Após dividir as tarefas, o grupo se separou em três equipes, cada uma para um local diferente.

A cena do crime ficou sob responsabilidade de Wang Hu; Qian Hua e Xu Huo seguiram para a estação de trem e rodoviária.

Esses dois lugares eram caóticos, abarrotados de gente de todo tipo: oficiais, clandestinos, trapaceiros, e muitos outros.

Hotéis, pensões, tudo nos arredores da estação. Diferente de tempos modernos, onde há controle na saída, ali havia uma multidão na porta, todos com placas nas mãos.

Pelos alto-falantes, um burburinho sem fim:

"Dez yuans a noite! Promoção de hotel, dez yuans a noite!"

"Pato assado! Quem quer pato assado? Delicioso e barato, é a melhor escolha!"

"Para onde você vai, rapaz? Eu te levo! Olha, lá fora não há táxi, guarde a mala e venha comigo!"

Assim que se aproximaram da saída da estação de trem, a atmosfera caótica os envolveu.
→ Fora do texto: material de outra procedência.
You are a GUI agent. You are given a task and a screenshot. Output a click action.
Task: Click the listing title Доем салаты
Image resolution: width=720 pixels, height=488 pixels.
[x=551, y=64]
Qian Hua franziu a testa, sentindo-se um tanto desanimado diante daquela multidão.

Era gente demais, impossível investigar tudo de imediato.

Porém, não era difícil encontrar o que buscavam.

Quem mais conhece as prostitutas? Em primeiro lugar, as cafetinas; em terceiro, a polícia; e em segundo…

"Plaft!"

Xu Huo entrou num táxi em frente à estação, olhou para o motorista e sorriu:

"Mestre, por aqui… conhece algum lugar para se divertir?"